Recorded data ->
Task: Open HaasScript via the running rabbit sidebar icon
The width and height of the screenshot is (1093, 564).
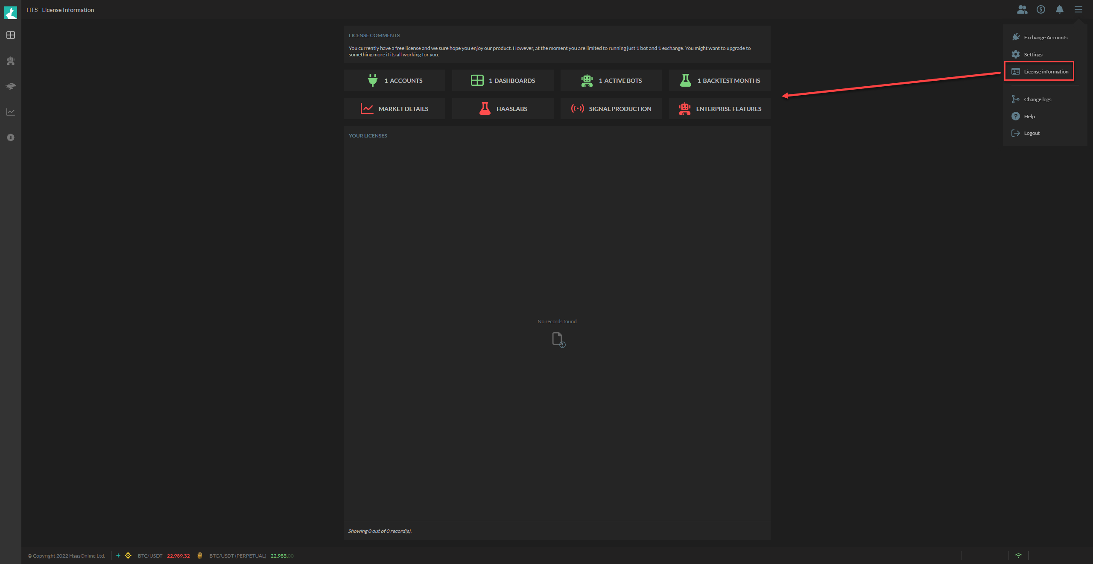Action: point(10,86)
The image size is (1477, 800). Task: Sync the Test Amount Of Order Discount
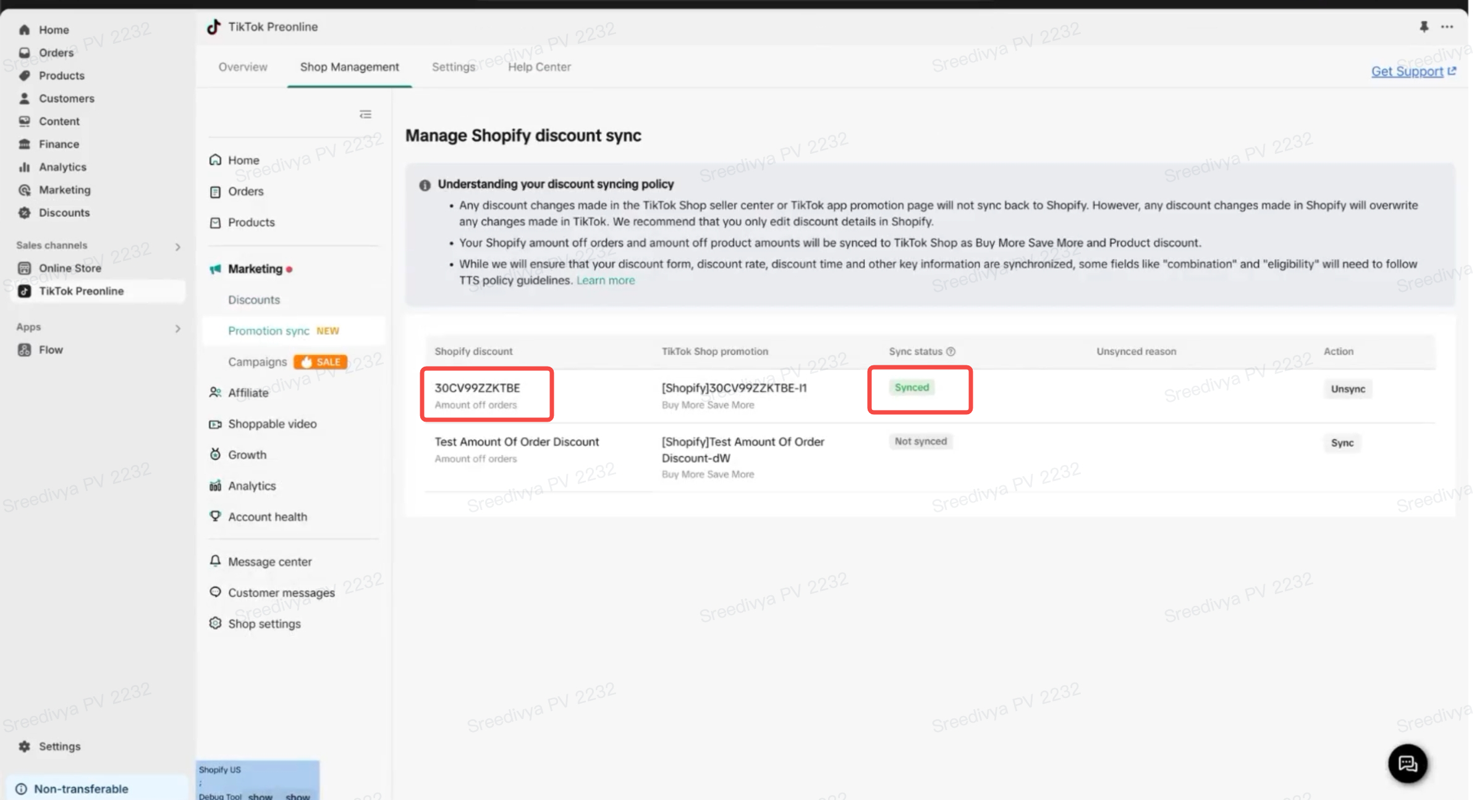(1342, 443)
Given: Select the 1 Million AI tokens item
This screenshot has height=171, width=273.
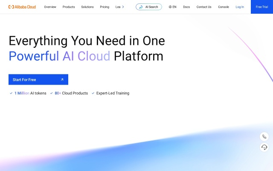Looking at the screenshot, I should pos(30,93).
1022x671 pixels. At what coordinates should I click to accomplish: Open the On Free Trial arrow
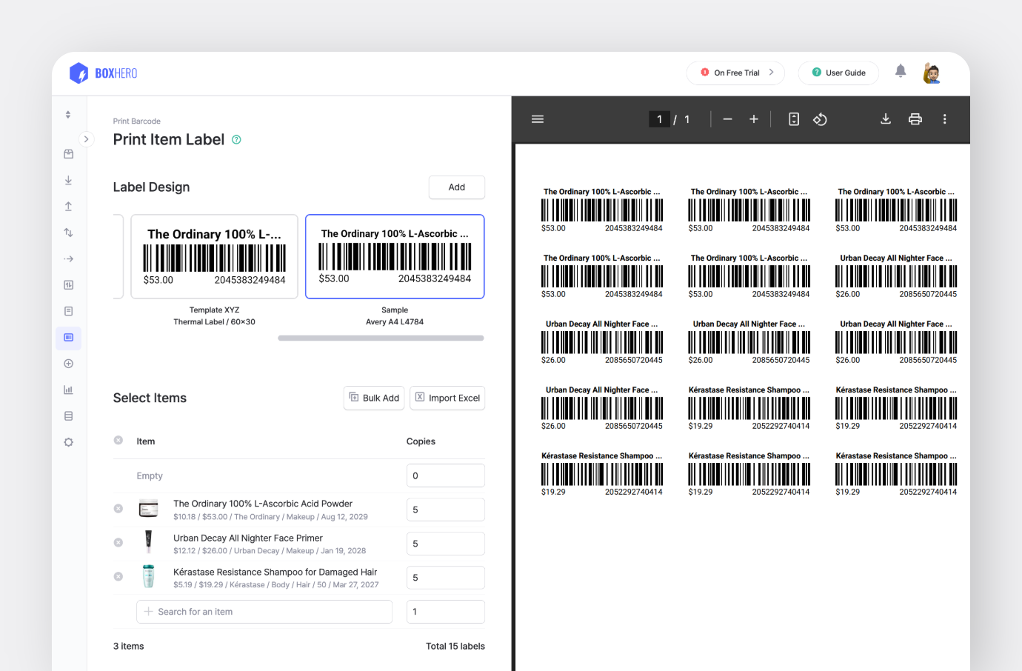pos(771,73)
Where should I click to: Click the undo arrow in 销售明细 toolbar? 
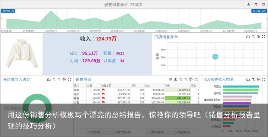(x=186, y=79)
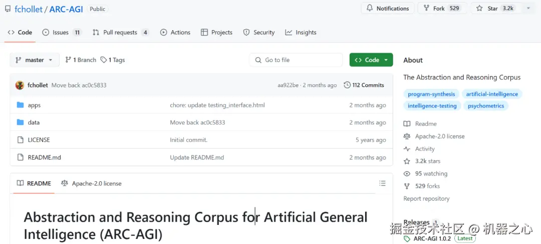
Task: Click the Activity pulse icon in About
Action: click(407, 149)
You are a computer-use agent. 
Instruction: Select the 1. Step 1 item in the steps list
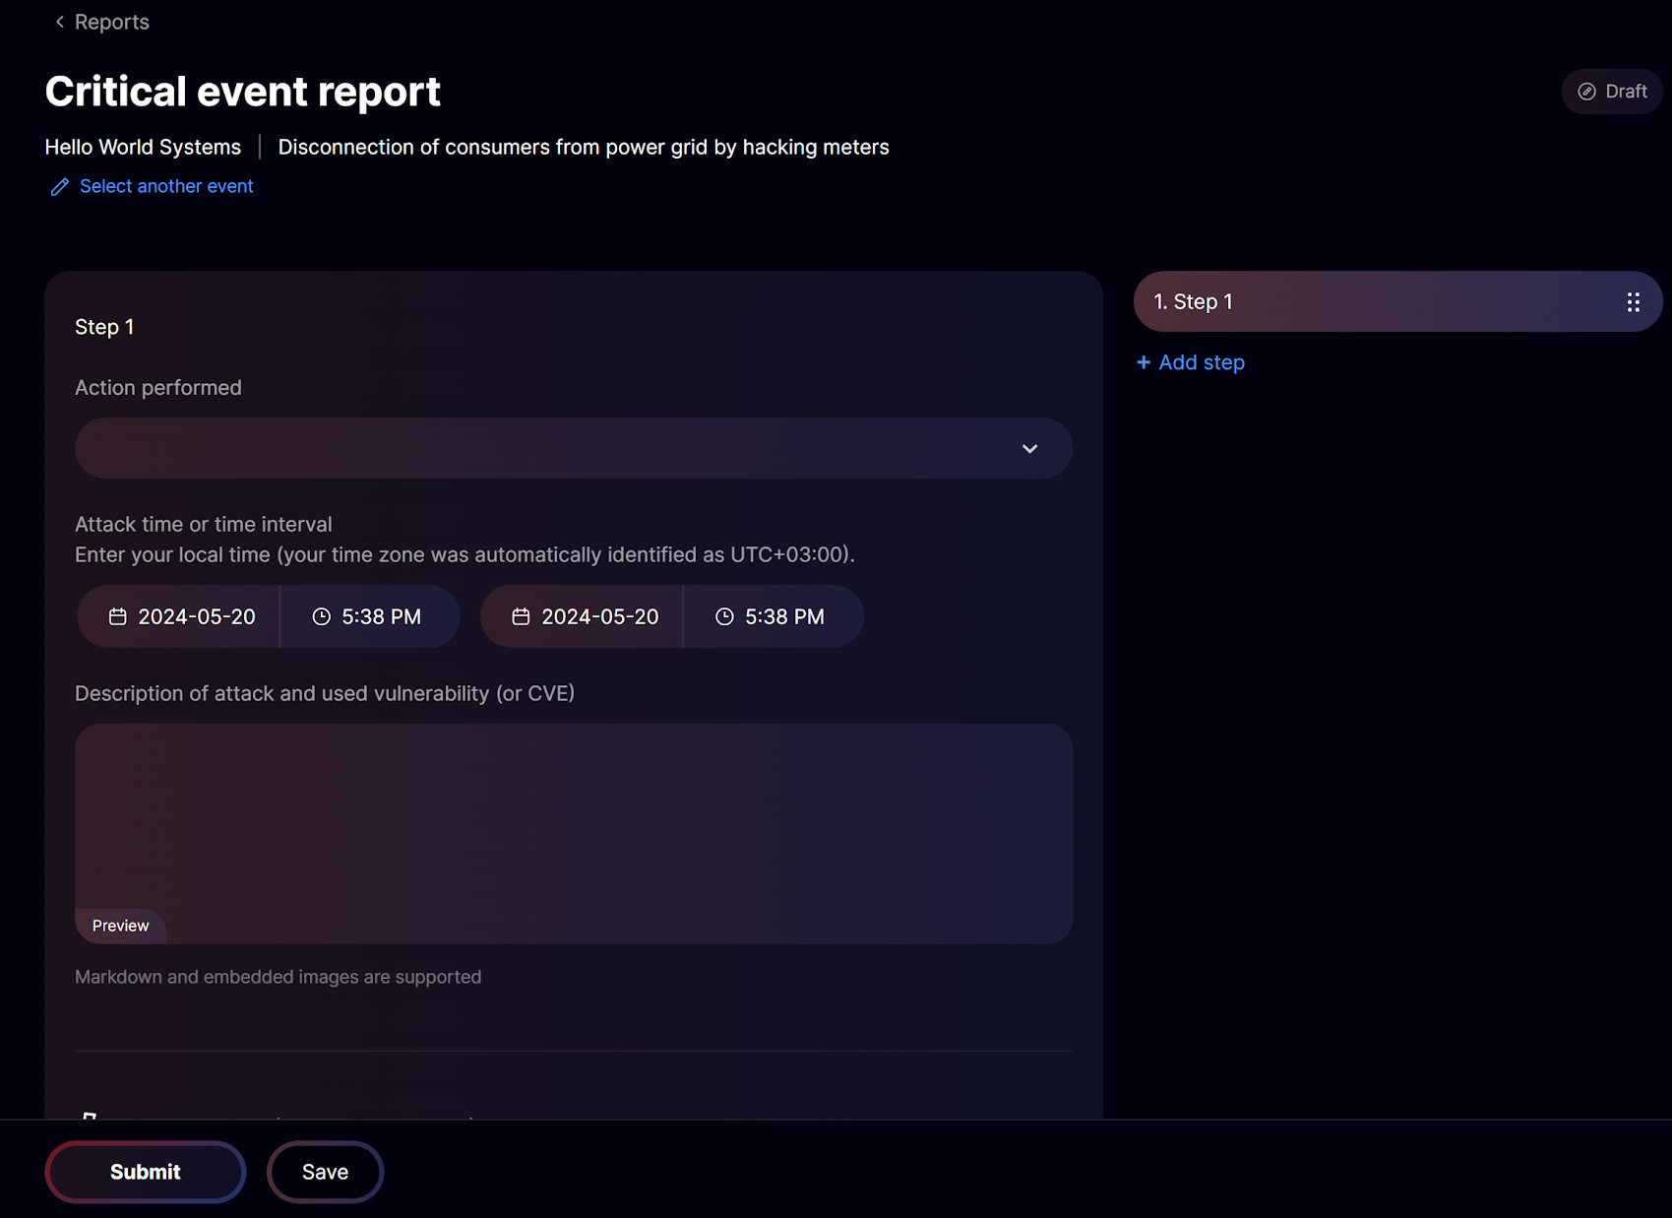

Brief ->
Can you copy all of the material above word for word, leaving out the pictures?

The solution ->
Task: Open HaasScript via the running rabbit sidebar icon
The width and height of the screenshot is (1093, 564).
Action: point(10,86)
The image size is (1477, 800). Task: Sync the Test Amount Of Order Discount
(1342, 443)
Given: Select the 1 Million AI tokens item
This screenshot has height=171, width=273.
Looking at the screenshot, I should pos(30,93).
1022x671 pixels. At what coordinates should I click to accomplish: Open the On Free Trial arrow
pos(771,73)
Where should I click to: Click the undo arrow in 销售明细 toolbar? 
(x=186, y=79)
Task: Click the Activity pulse icon in About
Action: click(407, 149)
You are a computer-use agent. 
Instruction: Select the 1. Step 1 item in the steps list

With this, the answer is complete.